5 tips to fight session hijacking for web applications
RichardYin 110000721K Tags:  session_hijacking session web_application java security 8,588 Visits
HTTP is a stateless protocol. In order to track users, web applications rely on server side sessions. Two basic ways to link clients(usually browsers) to sessions are through URL rewriting and HTTP cookie. Both ways allow browsers send HTTP session id to server. URL rewriting automatically changes all URLs and sends session id as an HTTP request parameter. HTTP cookie allows server send the session id via a cookie to client when session begins, and client keeps the cookie in memory and submits the cookie with every subsequent request. Session id is very critical to web applications. A session is associated with a logged-in user and all his/her security privileges and personal information. If an attacker gets hold of a valid session id, he can impersonate the victim and conduct damages. This is called session hijacking.

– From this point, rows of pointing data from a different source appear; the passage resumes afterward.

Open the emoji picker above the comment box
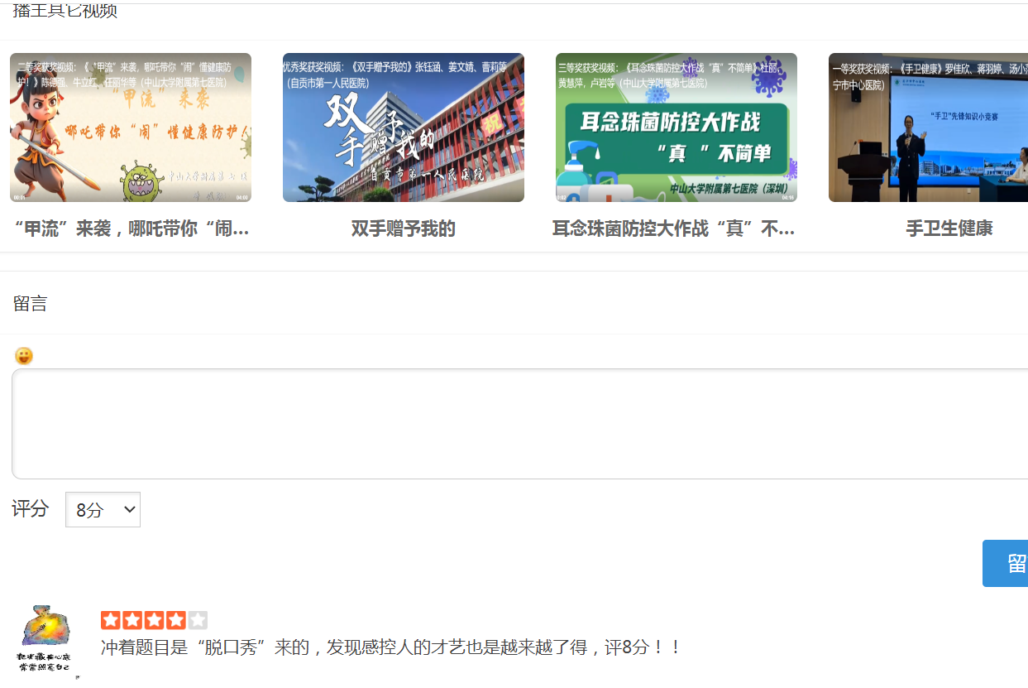 pyautogui.click(x=25, y=356)
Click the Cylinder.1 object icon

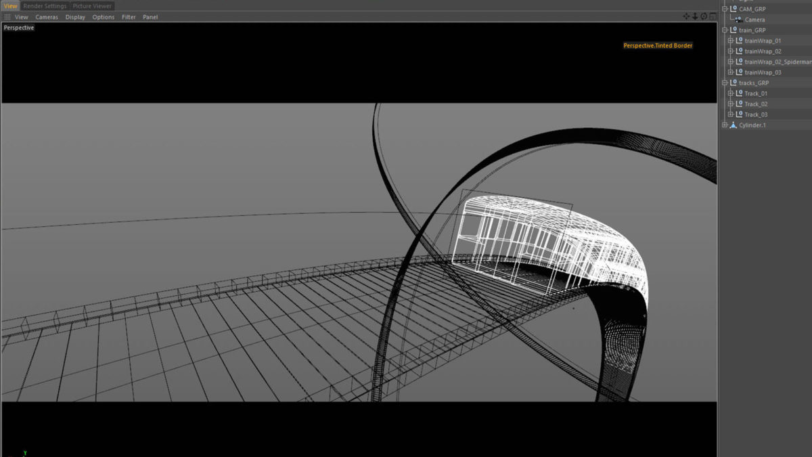tap(734, 125)
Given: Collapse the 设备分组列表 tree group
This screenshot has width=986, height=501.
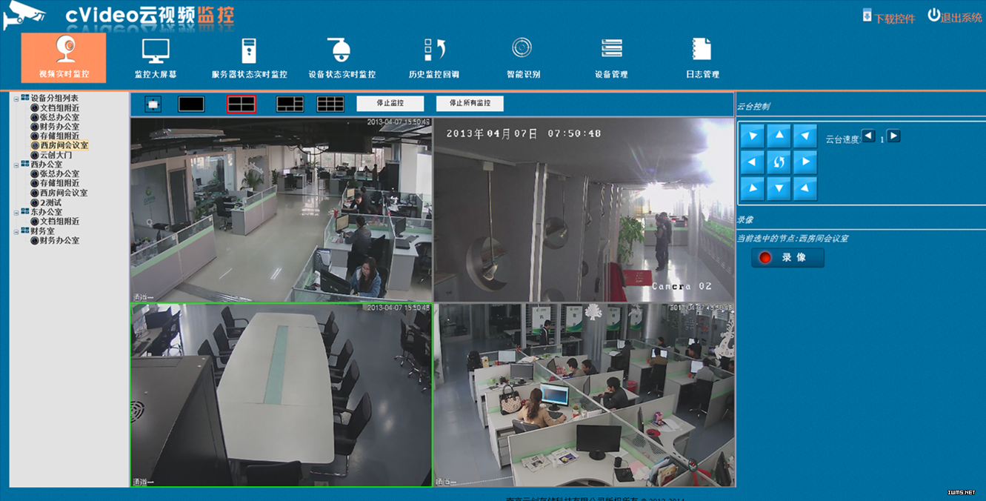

Some general tips to protect sessions are:
Tip #1. Turn off URL rewriting.
Tip #2. Start a new session after user logs in.
The ideal way for scalability and performance is to avoid using session before user logs in. If you do need to use sessions for anonymous users, after successful authentication, make sure you invalidate the old session and create a new session.
Tip #3. Use HTTPS protocol for at least login process and all subsequent requests.
If you follow tip #1 and #2, after login, server will send session id as a cookie to browser, and all subsequent requests from browser will contain that cookie. All these traffic must be encrypted via SSL/TLS so that no third party can intercept the session id. If you can't follow tip #2 for any reason, then you must force SSL/TLS for all your web site traffic.
Tip #4. Implement a servlet filter to ensure all access for sensitive sections have valid session and user privileges.
This catches any potential break-in and redirects those requests to safe public pages.
Tip #5. Mark session id cookie secure and HTTPOnly.
Like all application features, after you implement these tips, you must test the application. Firebug is a valuable tool to verify the session ids from HTTP requests and responses. Burp Suite can record and modify HTTP traffic and simulate various attack.